Due to the interrelatedness of the three above-mentioned applications (they all relate to the affairs of the BOSASA group of companies), all three of the applications were argued over two days as one hearing wherein Judge de Villiers sought to deal with the issues as presented by each application as a whole.

The three applications (and the relief sought) can be summarised as follows:

  1. In the business rescue application, the applicants, being the African Global Holdings (Pty) Ltd (African Global Holdings), Sun Worx (Pty) Ltd and Kgwerano Financial Services (Pty) Ltd (the latter two parties being creditors and interested parties) sought to place the six companies in liquidation (the six companies) under supervision and that business rescue proceedings be commenced in terms of section 131(1) of the Companies Act 71 of 2008 (the Act) and to appoint a business rescue practitioner accordingly;
  2. In the auction application, the applicants (same as the applicants in the business rescue application) sought to set aside the sale of the assets of the six companies by the provisional liquidators and to prohibit any auction of and any other sale of assets of the six companies; and
  3. Fidelity Security Services (Pty) Ltd (Fidelity), one of the purchasers of immovable property at the liquidation auction, brought a rule 42 application to vary the order granted in a previous hearing dated 28 October 2019 (Bhoola order) wherein Fidelity believed that Boohla J had mistakenly not included the extension of power to the provisional liquidators to sell immovable property it had purchased.

Judge de Villiers identified and dealt with various issues in determining the interrelated applications. The most important issues (from a business rescue and insolvency perspective) and the legal principles relating thereto are discussed hereunder.

Legal issues

Whether the business rescue application was in fact ‘made’

In terms of section 131(6) of the Act, if liquidation proceedings have already been commenced by or against the company at the time that a business rescue application is “made” in terms of section 131(1) of the Act, the business rescue application will suspend those liquidation proceedings.

The court had to consider whether or not the business rescue application had been properly “made” and if so, when this occurred.
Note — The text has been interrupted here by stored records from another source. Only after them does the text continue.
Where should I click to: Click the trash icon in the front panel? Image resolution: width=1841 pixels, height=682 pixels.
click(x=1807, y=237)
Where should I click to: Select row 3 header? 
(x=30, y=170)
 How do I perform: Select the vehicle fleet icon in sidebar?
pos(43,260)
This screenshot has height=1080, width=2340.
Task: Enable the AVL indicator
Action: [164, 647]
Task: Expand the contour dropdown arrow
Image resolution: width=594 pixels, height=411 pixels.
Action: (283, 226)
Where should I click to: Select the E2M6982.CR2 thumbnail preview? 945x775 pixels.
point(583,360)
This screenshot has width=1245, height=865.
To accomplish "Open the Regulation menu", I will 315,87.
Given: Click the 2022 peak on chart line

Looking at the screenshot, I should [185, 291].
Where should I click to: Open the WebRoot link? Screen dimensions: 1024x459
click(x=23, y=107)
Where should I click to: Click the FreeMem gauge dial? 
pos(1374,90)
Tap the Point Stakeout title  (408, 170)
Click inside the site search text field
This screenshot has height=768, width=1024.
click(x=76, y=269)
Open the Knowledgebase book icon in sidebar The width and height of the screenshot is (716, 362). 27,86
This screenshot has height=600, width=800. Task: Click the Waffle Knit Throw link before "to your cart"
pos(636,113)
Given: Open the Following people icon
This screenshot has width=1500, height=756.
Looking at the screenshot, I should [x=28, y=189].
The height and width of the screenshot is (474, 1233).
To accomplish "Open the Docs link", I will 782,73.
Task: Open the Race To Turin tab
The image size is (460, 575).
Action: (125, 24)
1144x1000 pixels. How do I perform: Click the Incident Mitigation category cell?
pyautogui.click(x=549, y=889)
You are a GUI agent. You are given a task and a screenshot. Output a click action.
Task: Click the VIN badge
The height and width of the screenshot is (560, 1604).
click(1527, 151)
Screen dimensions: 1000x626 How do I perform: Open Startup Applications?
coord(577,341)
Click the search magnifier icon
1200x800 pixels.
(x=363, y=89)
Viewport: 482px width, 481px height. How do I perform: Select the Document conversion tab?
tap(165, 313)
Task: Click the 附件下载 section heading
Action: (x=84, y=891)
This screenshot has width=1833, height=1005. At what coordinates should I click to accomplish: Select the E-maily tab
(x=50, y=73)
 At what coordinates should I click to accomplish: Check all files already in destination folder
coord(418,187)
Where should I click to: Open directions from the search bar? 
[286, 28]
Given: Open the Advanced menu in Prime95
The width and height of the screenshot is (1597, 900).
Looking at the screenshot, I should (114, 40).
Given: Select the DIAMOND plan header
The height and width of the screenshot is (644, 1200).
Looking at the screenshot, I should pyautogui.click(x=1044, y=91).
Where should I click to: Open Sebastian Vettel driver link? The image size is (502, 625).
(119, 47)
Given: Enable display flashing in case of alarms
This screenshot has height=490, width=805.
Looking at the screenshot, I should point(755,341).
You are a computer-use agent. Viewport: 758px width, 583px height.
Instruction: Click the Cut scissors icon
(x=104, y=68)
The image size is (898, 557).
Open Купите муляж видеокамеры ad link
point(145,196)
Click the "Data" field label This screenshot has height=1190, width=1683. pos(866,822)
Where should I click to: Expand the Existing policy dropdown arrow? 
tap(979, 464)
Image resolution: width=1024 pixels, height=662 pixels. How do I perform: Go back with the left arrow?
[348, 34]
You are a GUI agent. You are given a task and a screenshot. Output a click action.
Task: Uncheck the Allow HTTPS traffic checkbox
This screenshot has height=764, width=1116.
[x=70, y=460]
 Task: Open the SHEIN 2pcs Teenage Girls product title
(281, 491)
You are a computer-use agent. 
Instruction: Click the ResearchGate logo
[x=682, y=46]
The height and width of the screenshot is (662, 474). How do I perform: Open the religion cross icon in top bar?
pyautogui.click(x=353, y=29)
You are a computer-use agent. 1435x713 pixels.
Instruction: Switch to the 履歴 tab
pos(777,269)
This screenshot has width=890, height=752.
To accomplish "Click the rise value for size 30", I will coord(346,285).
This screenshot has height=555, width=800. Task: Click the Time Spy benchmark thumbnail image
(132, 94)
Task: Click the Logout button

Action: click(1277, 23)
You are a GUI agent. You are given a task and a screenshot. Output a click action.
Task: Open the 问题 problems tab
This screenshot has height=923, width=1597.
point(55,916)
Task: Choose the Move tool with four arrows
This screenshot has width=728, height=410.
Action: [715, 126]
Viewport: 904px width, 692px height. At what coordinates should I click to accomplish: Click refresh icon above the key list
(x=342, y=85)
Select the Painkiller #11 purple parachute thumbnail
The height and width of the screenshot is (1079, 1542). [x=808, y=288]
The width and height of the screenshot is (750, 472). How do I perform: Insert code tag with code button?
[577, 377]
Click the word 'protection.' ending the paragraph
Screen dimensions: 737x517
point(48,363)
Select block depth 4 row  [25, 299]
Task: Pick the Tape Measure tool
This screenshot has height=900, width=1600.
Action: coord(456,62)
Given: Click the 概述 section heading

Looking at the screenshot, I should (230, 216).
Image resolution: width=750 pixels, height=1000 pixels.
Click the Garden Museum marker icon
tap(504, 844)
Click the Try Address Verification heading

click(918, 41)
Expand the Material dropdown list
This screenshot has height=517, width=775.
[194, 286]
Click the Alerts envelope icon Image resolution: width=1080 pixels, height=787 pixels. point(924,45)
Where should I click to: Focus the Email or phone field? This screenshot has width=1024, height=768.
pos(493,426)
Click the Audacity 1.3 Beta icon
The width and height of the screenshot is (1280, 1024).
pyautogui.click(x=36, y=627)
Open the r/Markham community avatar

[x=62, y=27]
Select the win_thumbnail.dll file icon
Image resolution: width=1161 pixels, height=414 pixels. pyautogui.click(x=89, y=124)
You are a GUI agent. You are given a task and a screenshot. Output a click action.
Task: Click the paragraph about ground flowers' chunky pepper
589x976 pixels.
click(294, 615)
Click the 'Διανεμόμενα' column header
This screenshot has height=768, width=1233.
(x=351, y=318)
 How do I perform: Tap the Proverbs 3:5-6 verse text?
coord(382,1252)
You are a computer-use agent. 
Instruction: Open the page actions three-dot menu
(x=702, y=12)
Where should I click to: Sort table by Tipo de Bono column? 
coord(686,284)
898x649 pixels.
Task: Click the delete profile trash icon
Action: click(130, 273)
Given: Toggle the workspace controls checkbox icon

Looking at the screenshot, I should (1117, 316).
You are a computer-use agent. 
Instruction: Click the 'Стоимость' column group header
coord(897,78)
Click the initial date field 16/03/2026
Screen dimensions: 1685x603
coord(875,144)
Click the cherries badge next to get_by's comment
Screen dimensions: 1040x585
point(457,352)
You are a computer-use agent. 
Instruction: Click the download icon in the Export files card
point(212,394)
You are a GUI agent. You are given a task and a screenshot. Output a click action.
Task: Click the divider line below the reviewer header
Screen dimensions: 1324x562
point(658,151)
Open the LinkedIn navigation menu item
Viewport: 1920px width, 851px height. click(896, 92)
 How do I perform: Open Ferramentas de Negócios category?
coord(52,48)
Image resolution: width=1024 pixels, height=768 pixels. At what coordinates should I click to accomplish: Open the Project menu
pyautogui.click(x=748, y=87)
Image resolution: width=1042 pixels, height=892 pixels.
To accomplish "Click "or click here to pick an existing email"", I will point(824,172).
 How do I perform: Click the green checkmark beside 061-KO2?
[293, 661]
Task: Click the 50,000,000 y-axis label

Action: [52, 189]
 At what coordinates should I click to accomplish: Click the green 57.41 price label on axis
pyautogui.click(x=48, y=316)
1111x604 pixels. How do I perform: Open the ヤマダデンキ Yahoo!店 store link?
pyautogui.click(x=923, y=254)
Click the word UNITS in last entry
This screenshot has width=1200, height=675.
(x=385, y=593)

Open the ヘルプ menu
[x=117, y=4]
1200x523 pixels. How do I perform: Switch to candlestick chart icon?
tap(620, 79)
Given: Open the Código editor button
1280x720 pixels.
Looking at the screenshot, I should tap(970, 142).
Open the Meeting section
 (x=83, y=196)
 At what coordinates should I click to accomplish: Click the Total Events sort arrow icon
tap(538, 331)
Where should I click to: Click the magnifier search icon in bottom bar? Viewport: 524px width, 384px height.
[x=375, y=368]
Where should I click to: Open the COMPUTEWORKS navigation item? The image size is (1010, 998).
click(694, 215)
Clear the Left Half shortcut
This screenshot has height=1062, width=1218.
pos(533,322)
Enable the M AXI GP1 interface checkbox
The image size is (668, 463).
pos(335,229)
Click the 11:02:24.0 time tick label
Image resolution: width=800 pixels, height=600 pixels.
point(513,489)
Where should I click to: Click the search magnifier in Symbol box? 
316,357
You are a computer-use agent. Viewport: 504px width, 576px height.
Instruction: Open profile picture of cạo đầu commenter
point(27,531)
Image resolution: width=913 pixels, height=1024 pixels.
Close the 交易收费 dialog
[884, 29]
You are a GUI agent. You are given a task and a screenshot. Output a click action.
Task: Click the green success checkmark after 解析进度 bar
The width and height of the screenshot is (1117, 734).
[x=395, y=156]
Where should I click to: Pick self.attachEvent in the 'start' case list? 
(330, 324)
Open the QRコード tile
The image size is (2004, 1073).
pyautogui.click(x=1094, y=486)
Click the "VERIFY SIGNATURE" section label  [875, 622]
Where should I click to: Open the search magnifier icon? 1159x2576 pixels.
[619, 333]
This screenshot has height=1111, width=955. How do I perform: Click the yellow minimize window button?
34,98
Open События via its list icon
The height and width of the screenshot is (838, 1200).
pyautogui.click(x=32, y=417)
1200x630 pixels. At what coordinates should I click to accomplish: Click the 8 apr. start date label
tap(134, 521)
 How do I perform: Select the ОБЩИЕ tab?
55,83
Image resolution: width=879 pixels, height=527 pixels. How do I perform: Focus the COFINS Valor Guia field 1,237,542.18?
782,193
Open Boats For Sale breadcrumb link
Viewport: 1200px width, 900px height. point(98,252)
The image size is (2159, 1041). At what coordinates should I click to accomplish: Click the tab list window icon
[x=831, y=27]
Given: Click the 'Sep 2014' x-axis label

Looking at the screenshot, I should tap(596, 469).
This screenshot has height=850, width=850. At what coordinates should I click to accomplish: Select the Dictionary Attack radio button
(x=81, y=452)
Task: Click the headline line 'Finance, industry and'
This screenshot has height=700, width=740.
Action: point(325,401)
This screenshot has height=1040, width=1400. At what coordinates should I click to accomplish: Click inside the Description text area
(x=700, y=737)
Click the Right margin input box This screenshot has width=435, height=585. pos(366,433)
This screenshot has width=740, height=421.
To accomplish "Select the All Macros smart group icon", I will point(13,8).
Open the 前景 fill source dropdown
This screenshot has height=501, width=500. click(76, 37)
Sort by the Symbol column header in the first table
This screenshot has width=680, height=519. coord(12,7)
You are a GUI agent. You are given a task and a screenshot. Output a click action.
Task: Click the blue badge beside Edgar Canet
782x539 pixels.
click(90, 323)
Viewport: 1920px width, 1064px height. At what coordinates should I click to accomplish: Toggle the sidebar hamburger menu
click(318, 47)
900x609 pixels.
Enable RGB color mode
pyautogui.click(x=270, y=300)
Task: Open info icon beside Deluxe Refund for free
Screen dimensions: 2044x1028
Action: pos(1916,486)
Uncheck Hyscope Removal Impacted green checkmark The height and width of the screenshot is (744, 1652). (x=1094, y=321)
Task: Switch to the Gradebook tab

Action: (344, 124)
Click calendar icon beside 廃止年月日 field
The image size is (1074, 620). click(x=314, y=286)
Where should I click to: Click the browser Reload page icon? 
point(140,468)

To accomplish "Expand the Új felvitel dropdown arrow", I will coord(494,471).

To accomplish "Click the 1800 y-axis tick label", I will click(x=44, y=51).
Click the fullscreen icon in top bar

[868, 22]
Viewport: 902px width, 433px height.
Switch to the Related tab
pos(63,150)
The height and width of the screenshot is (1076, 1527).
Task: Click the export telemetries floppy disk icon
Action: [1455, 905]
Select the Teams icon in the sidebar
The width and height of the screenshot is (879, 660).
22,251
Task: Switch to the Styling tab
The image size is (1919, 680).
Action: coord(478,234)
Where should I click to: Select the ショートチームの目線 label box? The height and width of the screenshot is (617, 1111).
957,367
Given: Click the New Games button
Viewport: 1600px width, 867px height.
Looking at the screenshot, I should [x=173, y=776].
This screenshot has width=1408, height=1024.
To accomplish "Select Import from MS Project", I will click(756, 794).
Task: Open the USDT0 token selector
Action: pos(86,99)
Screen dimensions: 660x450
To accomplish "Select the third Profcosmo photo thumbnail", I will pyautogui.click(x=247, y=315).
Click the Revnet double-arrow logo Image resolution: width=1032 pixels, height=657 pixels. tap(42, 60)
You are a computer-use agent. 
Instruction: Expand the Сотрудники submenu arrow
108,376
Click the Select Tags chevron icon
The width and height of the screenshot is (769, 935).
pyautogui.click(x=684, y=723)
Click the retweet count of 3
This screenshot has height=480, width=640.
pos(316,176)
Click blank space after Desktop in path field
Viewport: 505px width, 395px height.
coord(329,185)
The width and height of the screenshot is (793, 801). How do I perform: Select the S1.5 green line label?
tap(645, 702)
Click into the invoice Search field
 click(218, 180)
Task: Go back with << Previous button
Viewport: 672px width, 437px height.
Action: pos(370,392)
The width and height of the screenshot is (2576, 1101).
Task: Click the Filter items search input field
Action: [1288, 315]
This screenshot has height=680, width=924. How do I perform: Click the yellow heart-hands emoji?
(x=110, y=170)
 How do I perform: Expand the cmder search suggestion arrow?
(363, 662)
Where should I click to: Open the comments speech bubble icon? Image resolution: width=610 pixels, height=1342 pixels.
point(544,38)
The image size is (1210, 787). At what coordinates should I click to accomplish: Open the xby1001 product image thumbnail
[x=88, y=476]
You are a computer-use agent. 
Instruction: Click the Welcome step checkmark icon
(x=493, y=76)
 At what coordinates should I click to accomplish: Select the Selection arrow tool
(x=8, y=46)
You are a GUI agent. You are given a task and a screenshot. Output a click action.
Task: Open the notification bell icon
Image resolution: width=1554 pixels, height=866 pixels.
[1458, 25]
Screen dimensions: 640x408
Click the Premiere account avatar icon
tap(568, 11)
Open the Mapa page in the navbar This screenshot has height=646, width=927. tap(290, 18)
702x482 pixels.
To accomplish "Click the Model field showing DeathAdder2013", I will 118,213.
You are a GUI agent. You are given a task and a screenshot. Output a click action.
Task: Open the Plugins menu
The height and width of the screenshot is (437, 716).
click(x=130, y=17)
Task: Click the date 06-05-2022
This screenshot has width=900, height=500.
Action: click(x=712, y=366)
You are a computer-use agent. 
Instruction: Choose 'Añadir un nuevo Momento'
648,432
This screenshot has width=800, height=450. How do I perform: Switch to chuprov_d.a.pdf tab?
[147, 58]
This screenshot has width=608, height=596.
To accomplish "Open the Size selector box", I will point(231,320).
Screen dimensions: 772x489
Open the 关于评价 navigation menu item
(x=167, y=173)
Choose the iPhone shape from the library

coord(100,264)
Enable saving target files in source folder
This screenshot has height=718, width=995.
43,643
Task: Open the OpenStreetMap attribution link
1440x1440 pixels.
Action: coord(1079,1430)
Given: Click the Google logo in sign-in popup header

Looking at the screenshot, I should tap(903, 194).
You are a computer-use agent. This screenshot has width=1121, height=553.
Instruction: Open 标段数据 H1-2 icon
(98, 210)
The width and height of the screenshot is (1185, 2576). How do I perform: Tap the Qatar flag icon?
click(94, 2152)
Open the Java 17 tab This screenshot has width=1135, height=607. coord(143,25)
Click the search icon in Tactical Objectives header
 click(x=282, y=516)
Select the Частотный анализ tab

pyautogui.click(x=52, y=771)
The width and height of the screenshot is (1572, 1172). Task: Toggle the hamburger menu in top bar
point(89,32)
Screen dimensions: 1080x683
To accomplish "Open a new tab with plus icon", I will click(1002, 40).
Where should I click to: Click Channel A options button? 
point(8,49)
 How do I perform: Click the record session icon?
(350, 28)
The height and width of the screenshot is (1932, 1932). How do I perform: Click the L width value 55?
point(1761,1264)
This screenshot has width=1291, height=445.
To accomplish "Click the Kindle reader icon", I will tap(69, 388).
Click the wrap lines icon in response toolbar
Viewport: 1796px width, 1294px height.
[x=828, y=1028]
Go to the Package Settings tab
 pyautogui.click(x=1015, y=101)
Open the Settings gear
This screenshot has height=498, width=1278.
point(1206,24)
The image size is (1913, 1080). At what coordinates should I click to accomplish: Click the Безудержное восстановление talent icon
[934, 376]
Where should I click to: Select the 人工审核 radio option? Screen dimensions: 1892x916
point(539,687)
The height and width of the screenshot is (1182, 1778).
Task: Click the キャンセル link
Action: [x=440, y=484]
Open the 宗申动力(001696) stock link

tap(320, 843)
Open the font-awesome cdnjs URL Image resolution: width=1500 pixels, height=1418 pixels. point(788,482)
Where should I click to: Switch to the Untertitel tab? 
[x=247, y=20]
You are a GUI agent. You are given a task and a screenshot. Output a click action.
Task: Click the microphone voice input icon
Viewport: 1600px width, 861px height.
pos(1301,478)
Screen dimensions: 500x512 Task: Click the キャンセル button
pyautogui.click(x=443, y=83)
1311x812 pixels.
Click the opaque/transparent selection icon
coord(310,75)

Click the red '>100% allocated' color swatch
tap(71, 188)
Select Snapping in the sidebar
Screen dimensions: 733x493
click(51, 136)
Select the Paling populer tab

The provisional liquidators took the point that the business rescue application could not be considered because it had not been “made” as contemplated in section 131 of the Act, and further that the auction in the liquidation proceedings could have continued as normal until the application was properly “made”. The provisional liquidators argued that an application for business rescue is not “made” until it is served and given notice of to all parties in the prescribed manner, including as prescribed by regulation 124 of the Companies Regulations 2011 (the Regulations).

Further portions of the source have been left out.